Teachers’ beliefs about their students and what they can achieve have a substantial impact on students’ learning and progress. Research shows that as well as expectations about individual students, teachers can be identified as having uniformly high or low expectations of an entire class of students. High expectation teachers believe that students will make accelerated, rather than normal, progress, and that pupils will move above their current level of performance (for example, from average to above average). Whereas, in general, low expectation teachers do not expect their students to make significant changes to their level of achievement over a year’s tuition.

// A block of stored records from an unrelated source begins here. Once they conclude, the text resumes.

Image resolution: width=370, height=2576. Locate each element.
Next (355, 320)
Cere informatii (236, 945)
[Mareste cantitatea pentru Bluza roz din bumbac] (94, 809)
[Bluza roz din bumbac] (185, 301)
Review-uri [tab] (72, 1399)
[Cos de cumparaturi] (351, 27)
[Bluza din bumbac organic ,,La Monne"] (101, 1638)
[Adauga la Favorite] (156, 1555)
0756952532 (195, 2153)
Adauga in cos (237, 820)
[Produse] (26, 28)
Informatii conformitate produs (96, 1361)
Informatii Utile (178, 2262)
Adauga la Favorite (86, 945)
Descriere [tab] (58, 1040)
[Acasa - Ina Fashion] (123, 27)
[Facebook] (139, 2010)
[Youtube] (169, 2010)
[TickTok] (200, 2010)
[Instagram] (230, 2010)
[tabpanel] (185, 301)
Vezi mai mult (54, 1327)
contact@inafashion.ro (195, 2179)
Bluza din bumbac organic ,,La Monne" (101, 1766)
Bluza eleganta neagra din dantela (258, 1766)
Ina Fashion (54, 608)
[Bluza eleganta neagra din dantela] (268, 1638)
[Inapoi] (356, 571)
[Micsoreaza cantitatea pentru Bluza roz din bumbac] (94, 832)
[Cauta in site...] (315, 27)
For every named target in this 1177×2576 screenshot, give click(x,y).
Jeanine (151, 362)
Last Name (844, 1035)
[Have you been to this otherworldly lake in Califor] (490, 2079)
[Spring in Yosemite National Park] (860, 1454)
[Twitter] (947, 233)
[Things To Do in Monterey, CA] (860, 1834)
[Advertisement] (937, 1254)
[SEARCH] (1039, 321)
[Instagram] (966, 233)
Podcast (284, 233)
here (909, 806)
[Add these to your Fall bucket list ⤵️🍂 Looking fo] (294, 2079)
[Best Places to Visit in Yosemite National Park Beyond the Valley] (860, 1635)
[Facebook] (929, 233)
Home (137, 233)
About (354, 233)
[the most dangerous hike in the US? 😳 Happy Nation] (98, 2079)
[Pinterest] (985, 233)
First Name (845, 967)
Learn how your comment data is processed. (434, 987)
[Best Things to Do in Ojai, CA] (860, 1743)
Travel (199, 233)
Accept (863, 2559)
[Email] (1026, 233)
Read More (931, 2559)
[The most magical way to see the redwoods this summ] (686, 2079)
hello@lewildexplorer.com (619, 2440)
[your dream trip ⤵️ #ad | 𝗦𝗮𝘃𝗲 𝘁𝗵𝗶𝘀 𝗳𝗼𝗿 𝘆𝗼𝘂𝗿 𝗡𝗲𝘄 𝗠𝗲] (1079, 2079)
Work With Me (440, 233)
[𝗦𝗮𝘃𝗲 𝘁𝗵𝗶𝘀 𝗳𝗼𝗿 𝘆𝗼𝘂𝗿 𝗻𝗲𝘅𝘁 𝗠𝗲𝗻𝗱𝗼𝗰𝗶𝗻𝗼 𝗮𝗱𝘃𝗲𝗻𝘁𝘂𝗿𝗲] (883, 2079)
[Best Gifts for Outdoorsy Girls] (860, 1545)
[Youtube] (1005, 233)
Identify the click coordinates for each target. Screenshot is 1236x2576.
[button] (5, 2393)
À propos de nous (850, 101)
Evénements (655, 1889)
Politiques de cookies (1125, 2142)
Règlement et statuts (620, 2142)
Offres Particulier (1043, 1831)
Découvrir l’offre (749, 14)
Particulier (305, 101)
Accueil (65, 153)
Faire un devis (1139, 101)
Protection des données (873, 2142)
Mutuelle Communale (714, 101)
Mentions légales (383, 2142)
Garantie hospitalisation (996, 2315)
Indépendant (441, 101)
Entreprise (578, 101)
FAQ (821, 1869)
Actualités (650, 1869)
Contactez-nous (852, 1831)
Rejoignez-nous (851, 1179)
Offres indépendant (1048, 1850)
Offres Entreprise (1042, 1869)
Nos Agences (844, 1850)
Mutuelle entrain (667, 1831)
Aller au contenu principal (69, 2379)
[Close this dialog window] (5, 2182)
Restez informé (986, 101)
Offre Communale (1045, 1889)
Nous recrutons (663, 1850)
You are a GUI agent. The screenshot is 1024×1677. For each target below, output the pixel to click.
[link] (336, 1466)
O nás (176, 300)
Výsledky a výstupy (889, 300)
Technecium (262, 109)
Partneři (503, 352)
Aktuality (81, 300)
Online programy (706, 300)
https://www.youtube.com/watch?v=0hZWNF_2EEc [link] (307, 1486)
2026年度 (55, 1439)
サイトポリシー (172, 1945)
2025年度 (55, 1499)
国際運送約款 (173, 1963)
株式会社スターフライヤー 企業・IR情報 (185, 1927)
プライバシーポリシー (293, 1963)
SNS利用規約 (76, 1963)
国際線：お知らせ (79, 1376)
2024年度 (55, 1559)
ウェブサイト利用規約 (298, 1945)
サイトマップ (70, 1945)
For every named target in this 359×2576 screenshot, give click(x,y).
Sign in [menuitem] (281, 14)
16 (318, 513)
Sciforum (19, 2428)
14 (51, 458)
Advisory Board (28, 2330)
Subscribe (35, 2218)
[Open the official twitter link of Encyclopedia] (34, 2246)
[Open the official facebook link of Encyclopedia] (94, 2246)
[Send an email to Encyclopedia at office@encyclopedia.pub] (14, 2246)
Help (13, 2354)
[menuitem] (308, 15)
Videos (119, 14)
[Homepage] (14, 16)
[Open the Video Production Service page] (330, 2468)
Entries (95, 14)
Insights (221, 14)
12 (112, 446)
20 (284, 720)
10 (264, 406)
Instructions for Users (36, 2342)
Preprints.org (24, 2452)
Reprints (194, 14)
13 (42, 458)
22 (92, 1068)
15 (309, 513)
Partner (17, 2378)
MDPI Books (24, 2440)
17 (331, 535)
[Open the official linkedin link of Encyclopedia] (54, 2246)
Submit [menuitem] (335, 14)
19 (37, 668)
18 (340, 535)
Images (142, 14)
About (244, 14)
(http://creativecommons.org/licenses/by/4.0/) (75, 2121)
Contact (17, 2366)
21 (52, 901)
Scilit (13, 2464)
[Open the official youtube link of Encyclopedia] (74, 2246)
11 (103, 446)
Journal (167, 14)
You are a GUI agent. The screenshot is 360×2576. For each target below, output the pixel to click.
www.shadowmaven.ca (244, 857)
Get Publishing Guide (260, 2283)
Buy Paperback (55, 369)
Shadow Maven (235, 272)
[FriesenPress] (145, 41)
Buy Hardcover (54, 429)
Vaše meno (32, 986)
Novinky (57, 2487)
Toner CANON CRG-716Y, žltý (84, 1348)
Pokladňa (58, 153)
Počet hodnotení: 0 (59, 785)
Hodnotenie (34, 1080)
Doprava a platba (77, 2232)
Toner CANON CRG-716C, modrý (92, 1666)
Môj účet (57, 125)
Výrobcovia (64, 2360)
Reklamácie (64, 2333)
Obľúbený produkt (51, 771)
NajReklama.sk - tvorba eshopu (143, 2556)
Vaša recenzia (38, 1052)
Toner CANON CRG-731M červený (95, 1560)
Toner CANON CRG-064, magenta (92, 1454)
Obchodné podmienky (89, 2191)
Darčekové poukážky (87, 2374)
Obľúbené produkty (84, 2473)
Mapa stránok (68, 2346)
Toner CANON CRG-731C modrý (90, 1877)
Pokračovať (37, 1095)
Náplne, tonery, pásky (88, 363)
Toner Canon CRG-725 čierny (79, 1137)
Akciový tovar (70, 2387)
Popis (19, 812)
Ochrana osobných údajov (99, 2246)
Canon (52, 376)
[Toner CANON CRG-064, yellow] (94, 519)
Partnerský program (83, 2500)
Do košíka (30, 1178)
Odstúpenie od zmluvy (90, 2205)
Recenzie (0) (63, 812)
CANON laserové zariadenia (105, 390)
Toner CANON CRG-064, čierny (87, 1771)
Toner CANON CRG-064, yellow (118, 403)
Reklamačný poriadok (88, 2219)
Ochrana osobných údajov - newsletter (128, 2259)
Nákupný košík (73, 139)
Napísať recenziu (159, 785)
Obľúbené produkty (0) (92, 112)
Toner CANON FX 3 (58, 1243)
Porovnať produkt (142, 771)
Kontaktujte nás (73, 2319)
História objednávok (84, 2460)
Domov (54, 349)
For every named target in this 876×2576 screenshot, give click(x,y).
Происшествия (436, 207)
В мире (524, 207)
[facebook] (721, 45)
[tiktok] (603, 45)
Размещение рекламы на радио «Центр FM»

Teachers’ expectations of their students have substantial impacts on student progress and achievement. This is because teachers’ different levels of expectations lead to different instructional practices. For example, teachers with low expectations for students’ achievement may present less cognitively demanding experiences, spend more time reinforcing and repeating information, accept a lower standard of work, and emphasise rules and procedures. Low expectations set up a chain of low-level activities and, therefore, lower learning opportunities. When teachers’ expectations increase, their attitudes, beliefs, and teaching practices change. In general, high expectation teachers employ more effective teaching practices. When students are given more advanced opportunities to learn, they can make more progress.
Research also shows that students are very aware of their teachers’ expectations for them. Students of teachers with low expectations come to view themselves more negatively, while students with high expectation teachers develop or maintain positive attitudes across the year, even when they have only made average progress.
There have been several longitudinal studies conducted in New Zealand exploring how teachers’ expectations of their students influence achievement. It is well-established that teachers’ expectations of their students influence their teaching practices and impact on students’ self-beliefs and student achievement.